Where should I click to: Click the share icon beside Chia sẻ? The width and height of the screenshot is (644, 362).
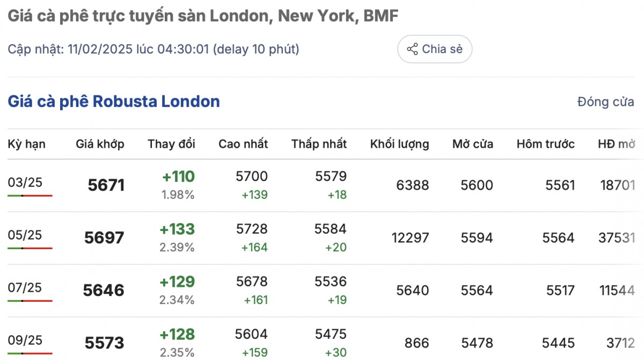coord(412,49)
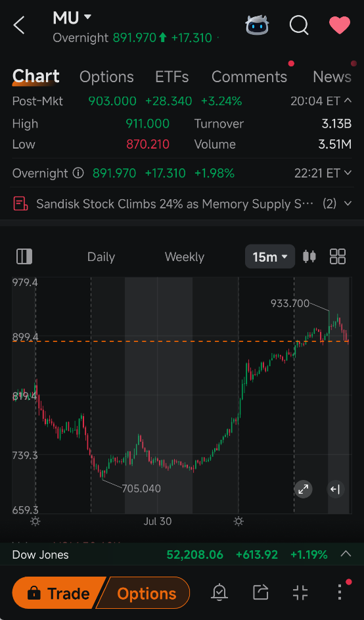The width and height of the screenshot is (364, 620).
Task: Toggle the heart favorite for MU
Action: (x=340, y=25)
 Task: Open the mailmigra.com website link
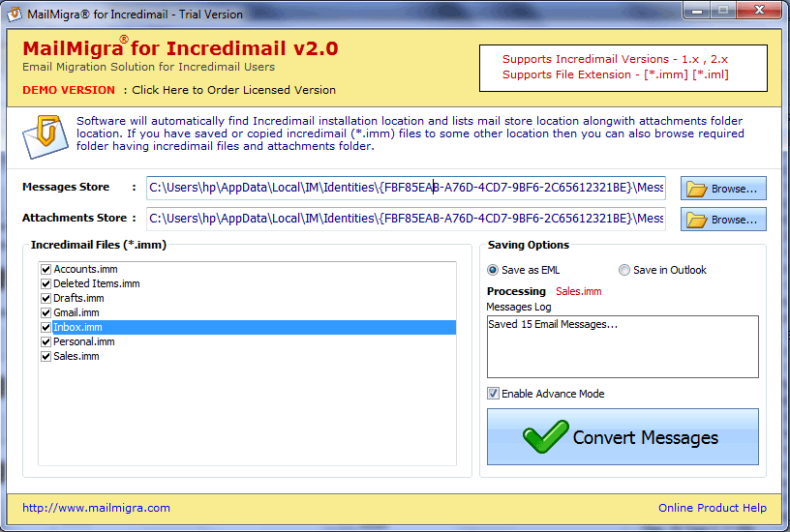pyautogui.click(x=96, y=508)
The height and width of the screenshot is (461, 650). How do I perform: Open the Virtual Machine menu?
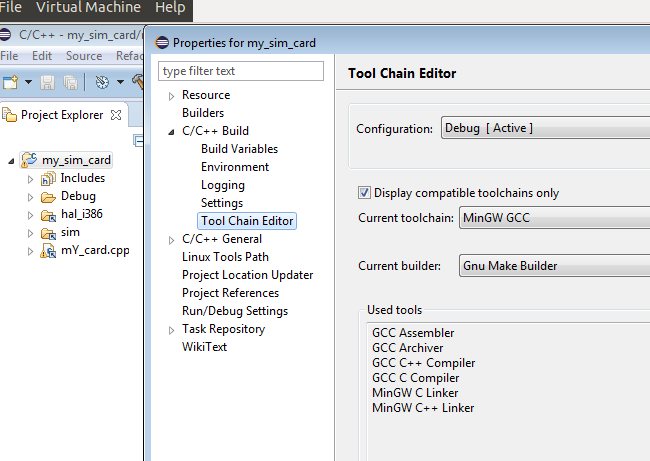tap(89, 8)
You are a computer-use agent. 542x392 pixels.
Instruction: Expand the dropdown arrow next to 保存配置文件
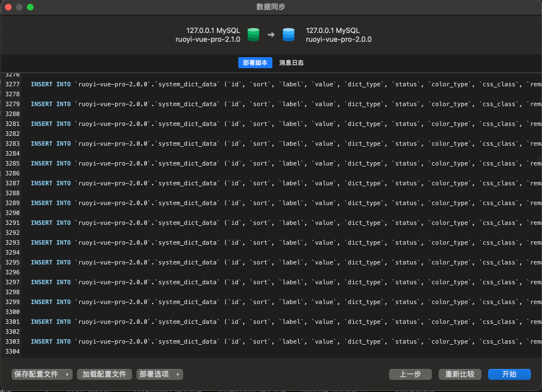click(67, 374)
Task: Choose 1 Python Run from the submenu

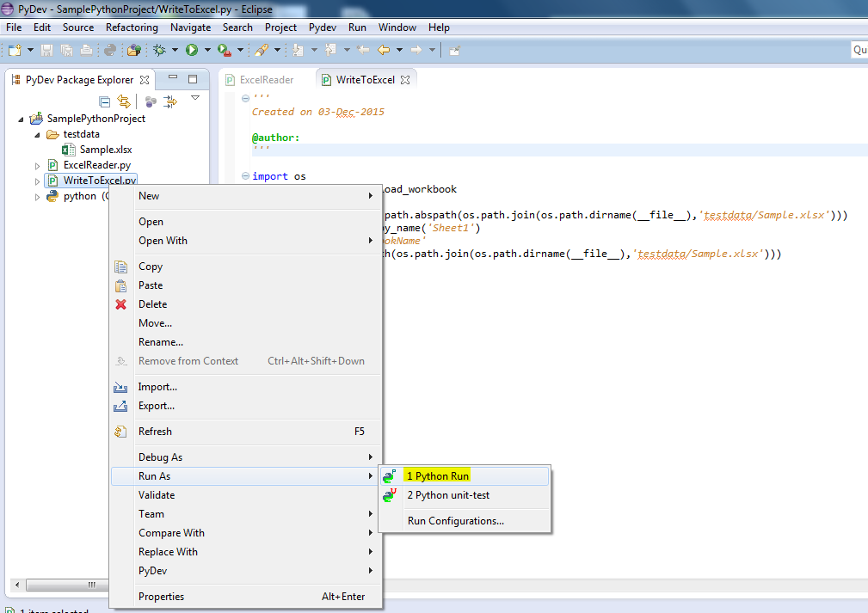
***
No pictures belong in the copy: reproduce exactly the lines above from the one that contains "Task: Open the mailmigra.com website link" through the last line of the entries.

◆ Output of the exercise
 Task: Open the mailmigra.com website link
pyautogui.click(x=96, y=508)
The height and width of the screenshot is (461, 650). How do I perform: Open the Virtual Machine menu?
tap(89, 8)
You are a computer-use agent. 542x392 pixels.
Instruction: Expand the dropdown arrow next to 保存配置文件
click(67, 374)
Task: Choose 1 Python Run from the submenu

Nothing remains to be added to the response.